• [Problem statement]:
Give the listing again in full, exactly as written.

• [Excerpted records]:
*** Begin section ***

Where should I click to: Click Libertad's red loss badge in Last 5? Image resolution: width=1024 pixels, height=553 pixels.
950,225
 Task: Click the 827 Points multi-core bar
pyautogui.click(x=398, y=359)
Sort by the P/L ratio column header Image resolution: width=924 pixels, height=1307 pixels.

*** End section ***

• [Written solution]:
Where should I click to: Click Libertad's red loss badge in Last 5? Image resolution: width=1024 pixels, height=553 pixels.
950,225
 Task: Click the 827 Points multi-core bar
pyautogui.click(x=398, y=359)
Sort by the P/L ratio column header Image resolution: width=924 pixels, height=1307 pixels.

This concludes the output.